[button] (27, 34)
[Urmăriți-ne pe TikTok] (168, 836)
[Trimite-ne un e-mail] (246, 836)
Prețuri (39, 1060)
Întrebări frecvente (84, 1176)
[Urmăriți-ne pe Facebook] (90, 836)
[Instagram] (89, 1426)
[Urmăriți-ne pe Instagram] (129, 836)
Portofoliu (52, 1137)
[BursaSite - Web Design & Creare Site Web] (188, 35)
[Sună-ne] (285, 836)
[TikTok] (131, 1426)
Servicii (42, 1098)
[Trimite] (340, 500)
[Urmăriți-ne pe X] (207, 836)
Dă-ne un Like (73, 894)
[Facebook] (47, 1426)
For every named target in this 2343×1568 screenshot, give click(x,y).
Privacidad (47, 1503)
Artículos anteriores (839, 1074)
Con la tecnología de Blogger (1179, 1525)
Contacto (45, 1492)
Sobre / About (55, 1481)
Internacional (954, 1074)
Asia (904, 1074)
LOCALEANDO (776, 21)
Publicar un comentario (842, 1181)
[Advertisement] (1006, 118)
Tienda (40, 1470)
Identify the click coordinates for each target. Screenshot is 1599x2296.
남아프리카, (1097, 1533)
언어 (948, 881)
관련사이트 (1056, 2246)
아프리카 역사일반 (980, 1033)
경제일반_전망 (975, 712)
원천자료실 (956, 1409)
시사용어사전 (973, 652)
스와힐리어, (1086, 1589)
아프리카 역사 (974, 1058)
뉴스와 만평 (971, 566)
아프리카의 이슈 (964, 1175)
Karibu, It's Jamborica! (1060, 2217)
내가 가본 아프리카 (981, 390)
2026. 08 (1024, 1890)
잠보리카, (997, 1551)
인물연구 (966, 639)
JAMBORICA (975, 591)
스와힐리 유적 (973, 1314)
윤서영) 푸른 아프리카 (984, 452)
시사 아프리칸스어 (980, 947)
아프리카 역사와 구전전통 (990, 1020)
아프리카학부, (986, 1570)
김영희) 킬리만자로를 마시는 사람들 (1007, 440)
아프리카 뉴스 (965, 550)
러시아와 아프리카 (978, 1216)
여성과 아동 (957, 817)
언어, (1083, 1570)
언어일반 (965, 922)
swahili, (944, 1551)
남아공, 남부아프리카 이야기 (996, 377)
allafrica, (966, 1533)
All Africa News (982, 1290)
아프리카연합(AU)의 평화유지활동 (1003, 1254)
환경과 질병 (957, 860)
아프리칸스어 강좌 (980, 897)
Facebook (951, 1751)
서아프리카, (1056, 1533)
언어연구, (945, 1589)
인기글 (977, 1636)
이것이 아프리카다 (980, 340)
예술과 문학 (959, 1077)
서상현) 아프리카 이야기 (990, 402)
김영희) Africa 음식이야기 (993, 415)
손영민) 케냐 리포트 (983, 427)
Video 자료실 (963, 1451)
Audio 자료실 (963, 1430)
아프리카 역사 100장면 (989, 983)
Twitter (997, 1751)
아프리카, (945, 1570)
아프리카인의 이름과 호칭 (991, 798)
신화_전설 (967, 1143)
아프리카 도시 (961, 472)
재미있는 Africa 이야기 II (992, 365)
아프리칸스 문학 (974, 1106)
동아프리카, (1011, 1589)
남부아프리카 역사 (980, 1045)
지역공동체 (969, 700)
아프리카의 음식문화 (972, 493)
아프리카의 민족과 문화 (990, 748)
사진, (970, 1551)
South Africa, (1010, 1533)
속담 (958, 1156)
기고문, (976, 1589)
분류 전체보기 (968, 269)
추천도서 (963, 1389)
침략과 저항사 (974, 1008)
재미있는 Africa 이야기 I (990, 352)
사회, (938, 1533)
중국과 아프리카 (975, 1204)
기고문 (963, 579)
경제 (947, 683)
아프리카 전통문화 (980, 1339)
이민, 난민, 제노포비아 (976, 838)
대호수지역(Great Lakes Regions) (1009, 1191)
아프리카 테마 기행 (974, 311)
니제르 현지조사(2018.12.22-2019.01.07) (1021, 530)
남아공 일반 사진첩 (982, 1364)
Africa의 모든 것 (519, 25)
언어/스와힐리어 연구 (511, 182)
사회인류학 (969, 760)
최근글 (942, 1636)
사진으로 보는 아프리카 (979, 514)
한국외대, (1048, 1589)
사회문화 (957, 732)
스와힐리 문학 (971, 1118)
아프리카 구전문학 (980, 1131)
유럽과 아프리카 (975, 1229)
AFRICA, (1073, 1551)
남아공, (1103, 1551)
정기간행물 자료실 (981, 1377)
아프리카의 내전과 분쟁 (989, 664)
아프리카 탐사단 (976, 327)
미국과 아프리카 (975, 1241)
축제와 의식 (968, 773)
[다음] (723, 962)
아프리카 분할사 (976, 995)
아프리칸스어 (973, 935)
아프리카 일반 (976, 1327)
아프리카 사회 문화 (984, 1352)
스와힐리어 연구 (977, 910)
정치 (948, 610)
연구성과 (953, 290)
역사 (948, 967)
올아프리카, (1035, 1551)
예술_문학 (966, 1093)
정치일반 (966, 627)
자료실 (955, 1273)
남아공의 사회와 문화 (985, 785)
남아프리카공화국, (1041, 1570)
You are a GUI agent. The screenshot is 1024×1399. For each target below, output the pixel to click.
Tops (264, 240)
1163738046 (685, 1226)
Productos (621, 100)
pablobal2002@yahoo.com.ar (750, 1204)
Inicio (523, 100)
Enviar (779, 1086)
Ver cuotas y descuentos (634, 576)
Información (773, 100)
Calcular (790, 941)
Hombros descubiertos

### [Task instructions]
Please return each line of the data above in which the word "target" occurs.

### [Solution for this exercise]
For every named target in this 2343×1568 screenshot, give click(x,y).
Identify the click coordinates for each target. Screenshot is 1599x2296.
You are a GUI agent. The screenshot is 1024×1399. For each target below, output the pixel to click.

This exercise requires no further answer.